● WHAT THE TASK ASKS
In the records below, find the line that contains "Screen dimensions: 977x711" and the line that contains "Click the Профиль 001 копия 1 name", then retype exactly those two lines and every line between them.

──────────

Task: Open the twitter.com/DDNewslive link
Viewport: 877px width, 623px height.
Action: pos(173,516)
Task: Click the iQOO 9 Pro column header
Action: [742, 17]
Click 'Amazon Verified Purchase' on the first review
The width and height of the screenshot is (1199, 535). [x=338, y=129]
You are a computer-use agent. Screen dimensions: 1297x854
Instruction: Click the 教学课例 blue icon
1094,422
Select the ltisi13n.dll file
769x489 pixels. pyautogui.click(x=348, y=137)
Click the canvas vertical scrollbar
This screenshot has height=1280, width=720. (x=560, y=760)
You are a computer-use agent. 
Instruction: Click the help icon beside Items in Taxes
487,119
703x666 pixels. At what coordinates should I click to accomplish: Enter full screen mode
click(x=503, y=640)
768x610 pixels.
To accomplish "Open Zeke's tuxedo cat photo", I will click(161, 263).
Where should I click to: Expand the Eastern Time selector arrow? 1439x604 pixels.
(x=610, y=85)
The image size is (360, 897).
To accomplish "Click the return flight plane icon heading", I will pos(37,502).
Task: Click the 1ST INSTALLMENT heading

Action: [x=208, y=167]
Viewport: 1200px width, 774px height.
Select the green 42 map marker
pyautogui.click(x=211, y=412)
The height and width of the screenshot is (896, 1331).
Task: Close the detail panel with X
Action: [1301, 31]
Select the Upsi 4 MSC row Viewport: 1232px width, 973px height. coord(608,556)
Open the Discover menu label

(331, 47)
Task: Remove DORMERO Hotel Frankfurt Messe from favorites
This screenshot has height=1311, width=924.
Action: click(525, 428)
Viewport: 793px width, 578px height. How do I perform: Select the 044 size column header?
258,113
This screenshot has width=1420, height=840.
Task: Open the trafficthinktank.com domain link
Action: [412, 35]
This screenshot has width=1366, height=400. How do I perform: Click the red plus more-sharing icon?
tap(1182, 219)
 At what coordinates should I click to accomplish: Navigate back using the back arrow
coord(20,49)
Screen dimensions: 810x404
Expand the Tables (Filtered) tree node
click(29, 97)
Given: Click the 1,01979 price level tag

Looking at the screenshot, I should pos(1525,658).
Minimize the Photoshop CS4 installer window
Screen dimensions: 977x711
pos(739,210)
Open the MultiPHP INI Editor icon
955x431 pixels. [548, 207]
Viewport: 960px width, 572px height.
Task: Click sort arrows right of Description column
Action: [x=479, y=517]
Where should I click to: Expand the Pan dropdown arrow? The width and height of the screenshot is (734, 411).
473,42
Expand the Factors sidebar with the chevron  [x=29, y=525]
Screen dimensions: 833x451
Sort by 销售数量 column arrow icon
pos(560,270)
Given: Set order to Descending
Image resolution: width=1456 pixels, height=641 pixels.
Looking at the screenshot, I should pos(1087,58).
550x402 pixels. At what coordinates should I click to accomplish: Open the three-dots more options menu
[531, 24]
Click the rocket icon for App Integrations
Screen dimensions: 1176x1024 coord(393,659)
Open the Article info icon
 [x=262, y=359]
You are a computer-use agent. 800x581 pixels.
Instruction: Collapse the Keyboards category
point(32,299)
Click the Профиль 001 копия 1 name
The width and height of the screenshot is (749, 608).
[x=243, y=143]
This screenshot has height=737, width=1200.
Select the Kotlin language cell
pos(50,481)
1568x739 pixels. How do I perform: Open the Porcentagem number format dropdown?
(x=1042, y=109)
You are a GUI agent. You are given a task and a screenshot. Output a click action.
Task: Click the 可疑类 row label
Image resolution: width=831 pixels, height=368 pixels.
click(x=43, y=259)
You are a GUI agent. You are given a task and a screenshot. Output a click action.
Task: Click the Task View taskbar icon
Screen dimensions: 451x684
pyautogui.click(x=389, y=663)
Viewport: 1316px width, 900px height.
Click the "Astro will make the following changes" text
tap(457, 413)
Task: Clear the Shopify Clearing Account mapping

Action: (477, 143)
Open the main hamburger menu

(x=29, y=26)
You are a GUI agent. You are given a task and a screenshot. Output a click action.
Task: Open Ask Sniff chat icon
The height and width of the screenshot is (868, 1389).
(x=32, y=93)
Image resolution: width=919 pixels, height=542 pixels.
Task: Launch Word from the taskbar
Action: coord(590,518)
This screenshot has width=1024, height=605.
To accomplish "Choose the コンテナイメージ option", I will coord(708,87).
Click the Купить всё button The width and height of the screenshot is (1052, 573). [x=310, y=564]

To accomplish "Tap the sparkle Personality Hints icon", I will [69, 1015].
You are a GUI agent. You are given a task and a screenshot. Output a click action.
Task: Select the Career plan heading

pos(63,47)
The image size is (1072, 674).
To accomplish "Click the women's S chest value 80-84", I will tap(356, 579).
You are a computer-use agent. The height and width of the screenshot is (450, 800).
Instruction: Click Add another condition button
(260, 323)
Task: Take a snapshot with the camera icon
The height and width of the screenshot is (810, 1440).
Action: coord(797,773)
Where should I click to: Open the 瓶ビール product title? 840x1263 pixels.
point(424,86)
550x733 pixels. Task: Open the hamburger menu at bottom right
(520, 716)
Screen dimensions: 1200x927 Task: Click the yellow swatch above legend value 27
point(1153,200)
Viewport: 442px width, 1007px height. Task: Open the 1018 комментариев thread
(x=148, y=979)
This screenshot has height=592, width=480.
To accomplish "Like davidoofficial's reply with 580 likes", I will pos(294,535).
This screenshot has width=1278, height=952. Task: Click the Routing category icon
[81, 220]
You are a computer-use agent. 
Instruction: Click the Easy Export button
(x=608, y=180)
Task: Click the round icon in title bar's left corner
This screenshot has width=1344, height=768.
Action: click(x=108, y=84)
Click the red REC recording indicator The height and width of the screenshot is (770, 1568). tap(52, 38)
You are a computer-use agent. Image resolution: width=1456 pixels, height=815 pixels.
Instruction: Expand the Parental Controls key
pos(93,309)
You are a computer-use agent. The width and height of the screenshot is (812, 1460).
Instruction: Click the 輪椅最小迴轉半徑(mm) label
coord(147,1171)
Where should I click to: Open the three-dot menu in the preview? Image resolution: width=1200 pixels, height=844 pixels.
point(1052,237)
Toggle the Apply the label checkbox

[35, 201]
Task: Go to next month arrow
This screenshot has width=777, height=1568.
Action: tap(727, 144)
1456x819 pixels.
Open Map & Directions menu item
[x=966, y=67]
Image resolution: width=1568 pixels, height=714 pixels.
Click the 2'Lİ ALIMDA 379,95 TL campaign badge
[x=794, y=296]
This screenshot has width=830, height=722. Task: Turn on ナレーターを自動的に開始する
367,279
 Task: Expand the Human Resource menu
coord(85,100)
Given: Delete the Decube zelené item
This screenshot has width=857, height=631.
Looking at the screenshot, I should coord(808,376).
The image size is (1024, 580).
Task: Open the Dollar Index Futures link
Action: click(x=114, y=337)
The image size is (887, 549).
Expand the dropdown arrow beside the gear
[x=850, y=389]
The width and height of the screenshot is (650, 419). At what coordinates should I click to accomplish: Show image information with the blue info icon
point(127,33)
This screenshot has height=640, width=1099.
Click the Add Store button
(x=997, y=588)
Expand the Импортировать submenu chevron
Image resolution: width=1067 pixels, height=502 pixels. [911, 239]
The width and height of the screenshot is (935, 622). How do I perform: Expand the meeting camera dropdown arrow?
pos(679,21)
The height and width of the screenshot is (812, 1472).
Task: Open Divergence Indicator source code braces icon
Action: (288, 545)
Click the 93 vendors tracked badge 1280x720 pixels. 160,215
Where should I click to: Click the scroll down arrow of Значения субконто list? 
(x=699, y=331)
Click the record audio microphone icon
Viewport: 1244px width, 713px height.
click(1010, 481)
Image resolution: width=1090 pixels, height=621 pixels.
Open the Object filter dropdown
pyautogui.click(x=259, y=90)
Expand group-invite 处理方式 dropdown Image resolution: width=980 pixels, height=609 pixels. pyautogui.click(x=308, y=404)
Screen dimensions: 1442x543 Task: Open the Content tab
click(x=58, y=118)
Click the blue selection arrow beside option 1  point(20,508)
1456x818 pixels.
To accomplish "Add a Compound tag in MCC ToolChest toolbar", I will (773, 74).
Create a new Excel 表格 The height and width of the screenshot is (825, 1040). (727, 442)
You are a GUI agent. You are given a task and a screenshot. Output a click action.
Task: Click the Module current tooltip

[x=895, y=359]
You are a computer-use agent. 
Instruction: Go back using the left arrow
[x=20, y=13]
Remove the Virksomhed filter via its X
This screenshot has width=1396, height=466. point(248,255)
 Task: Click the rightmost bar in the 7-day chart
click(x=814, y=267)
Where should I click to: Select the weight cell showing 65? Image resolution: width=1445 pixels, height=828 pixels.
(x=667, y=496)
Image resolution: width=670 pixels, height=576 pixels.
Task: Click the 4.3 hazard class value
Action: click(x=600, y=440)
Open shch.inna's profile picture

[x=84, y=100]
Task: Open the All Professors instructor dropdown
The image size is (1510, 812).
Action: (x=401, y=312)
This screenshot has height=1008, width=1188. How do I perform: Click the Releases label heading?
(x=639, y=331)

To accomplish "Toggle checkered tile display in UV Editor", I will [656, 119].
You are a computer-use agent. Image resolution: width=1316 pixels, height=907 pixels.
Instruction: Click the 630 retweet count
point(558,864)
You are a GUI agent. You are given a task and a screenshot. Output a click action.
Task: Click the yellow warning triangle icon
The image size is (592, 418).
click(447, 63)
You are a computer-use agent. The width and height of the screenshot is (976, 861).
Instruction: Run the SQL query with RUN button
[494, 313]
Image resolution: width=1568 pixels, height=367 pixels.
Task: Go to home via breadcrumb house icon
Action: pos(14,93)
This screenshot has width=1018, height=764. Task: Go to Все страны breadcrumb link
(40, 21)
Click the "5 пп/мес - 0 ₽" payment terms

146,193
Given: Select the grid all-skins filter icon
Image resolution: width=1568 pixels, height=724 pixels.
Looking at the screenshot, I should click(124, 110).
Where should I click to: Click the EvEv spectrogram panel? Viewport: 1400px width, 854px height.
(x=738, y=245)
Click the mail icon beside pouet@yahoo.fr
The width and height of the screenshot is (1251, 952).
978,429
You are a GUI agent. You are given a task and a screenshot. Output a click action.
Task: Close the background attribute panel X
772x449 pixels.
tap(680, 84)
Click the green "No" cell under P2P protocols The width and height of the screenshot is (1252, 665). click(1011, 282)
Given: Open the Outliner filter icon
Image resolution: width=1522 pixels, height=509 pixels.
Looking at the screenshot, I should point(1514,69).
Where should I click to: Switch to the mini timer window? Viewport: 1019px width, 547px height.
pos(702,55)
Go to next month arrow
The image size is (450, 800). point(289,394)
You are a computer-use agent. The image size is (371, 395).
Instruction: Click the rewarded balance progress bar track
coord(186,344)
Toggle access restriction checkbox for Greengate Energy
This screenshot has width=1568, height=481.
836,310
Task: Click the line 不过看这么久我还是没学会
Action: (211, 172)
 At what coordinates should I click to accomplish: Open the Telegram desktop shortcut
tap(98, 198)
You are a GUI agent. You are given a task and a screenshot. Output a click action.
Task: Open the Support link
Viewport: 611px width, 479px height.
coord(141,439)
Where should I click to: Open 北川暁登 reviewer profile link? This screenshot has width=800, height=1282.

──────────

● FINAL ANSWER
Screen dimensions: 977x711
pos(739,210)
Open the MultiPHP INI Editor icon
955x431 pixels. [548, 207]
Viewport: 960px width, 572px height.
Task: Click sort arrows right of Description column
Action: [x=479, y=517]
Where should I click to: Expand the Pan dropdown arrow? The width and height of the screenshot is (734, 411).
473,42
Expand the Factors sidebar with the chevron  [x=29, y=525]
Screen dimensions: 833x451
Sort by 销售数量 column arrow icon
pos(560,270)
Given: Set order to Descending
Image resolution: width=1456 pixels, height=641 pixels.
Looking at the screenshot, I should pos(1087,58).
550x402 pixels. At what coordinates should I click to accomplish: Open the three-dots more options menu
[531, 24]
Click the rocket icon for App Integrations
Screen dimensions: 1176x1024 coord(393,659)
Open the Article info icon
 [x=262, y=359]
You are a computer-use agent. 800x581 pixels.
Instruction: Collapse the Keyboards category
point(32,299)
Click the Профиль 001 копия 1 name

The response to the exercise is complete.